**DATA EXTRACT:**
============

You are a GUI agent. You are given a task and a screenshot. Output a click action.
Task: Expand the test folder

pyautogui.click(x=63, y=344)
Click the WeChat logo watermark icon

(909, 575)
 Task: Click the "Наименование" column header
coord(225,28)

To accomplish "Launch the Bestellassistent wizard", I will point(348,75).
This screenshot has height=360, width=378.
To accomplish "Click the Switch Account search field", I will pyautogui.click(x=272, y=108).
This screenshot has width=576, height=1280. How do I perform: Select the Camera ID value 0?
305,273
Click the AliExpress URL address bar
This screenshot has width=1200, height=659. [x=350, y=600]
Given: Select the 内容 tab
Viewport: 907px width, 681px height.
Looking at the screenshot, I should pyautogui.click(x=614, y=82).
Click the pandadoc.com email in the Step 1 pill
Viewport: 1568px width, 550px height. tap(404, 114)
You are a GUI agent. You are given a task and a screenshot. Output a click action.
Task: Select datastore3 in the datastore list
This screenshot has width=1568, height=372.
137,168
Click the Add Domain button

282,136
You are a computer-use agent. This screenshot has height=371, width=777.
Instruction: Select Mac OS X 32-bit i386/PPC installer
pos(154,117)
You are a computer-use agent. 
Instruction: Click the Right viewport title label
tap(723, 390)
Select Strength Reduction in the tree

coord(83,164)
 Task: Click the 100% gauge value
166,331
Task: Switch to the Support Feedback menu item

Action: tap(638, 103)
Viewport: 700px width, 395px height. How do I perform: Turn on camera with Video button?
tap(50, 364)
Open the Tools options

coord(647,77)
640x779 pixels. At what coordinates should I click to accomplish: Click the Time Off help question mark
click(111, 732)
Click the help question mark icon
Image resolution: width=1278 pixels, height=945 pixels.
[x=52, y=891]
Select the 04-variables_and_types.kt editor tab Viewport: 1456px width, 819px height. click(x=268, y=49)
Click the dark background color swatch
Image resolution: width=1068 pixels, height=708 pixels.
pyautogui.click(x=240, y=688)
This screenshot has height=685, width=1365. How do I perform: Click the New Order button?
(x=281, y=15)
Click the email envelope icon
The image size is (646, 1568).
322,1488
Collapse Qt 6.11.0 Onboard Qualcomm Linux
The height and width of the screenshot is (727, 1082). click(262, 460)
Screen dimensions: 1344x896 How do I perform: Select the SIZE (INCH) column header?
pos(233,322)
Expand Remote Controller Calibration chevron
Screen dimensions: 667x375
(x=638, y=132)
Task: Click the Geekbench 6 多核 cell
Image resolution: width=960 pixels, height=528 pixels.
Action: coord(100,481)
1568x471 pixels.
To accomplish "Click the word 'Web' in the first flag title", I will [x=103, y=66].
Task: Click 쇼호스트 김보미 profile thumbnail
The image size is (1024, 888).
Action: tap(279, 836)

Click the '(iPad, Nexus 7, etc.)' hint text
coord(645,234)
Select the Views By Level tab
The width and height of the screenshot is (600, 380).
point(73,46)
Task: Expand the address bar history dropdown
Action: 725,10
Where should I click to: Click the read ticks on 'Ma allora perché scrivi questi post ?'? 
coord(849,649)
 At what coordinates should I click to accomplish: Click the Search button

============

**TASK ITEM:** Go through the records and copy each one exactly.

**SOLUTION TO THE EXERCISE:**
You are a GUI agent. You are given a task and a screenshot. Output a click action.
Task: Expand the test folder

pyautogui.click(x=63, y=344)
Click the WeChat logo watermark icon

(909, 575)
 Task: Click the "Наименование" column header
coord(225,28)

To accomplish "Launch the Bestellassistent wizard", I will point(348,75).
This screenshot has height=360, width=378.
To accomplish "Click the Switch Account search field", I will pyautogui.click(x=272, y=108).
This screenshot has width=576, height=1280. How do I perform: Select the Camera ID value 0?
305,273
Click the AliExpress URL address bar
This screenshot has width=1200, height=659. [x=350, y=600]
Given: Select the 内容 tab
Viewport: 907px width, 681px height.
Looking at the screenshot, I should pyautogui.click(x=614, y=82).
Click the pandadoc.com email in the Step 1 pill
Viewport: 1568px width, 550px height. tap(404, 114)
You are a GUI agent. You are given a task and a screenshot. Output a click action.
Task: Select datastore3 in the datastore list
This screenshot has width=1568, height=372.
137,168
Click the Add Domain button

282,136
You are a computer-use agent. This screenshot has height=371, width=777.
Instruction: Select Mac OS X 32-bit i386/PPC installer
pos(154,117)
You are a computer-use agent. 
Instruction: Click the Right viewport title label
tap(723, 390)
Select Strength Reduction in the tree

coord(83,164)
 Task: Click the 100% gauge value
166,331
Task: Switch to the Support Feedback menu item

Action: tap(638, 103)
Viewport: 700px width, 395px height. How do I perform: Turn on camera with Video button?
tap(50, 364)
Open the Tools options

coord(647,77)
640x779 pixels. At what coordinates should I click to accomplish: Click the Time Off help question mark
click(111, 732)
Click the help question mark icon
Image resolution: width=1278 pixels, height=945 pixels.
[x=52, y=891]
Select the 04-variables_and_types.kt editor tab Viewport: 1456px width, 819px height. click(x=268, y=49)
Click the dark background color swatch
Image resolution: width=1068 pixels, height=708 pixels.
pyautogui.click(x=240, y=688)
This screenshot has height=685, width=1365. How do I perform: Click the New Order button?
(x=281, y=15)
Click the email envelope icon
The image size is (646, 1568).
322,1488
Collapse Qt 6.11.0 Onboard Qualcomm Linux
The height and width of the screenshot is (727, 1082). click(262, 460)
Screen dimensions: 1344x896 How do I perform: Select the SIZE (INCH) column header?
pos(233,322)
Expand Remote Controller Calibration chevron
Screen dimensions: 667x375
(x=638, y=132)
Task: Click the Geekbench 6 多核 cell
Image resolution: width=960 pixels, height=528 pixels.
Action: coord(100,481)
1568x471 pixels.
To accomplish "Click the word 'Web' in the first flag title", I will [x=103, y=66].
Task: Click 쇼호스트 김보미 profile thumbnail
The image size is (1024, 888).
Action: tap(279, 836)

Click the '(iPad, Nexus 7, etc.)' hint text
coord(645,234)
Select the Views By Level tab
The width and height of the screenshot is (600, 380).
point(73,46)
Task: Expand the address bar history dropdown
Action: 725,10
Where should I click to: Click the read ticks on 'Ma allora perché scrivi questi post ?'? 
coord(849,649)
 At what coordinates should I click to accomplish: Click the Search button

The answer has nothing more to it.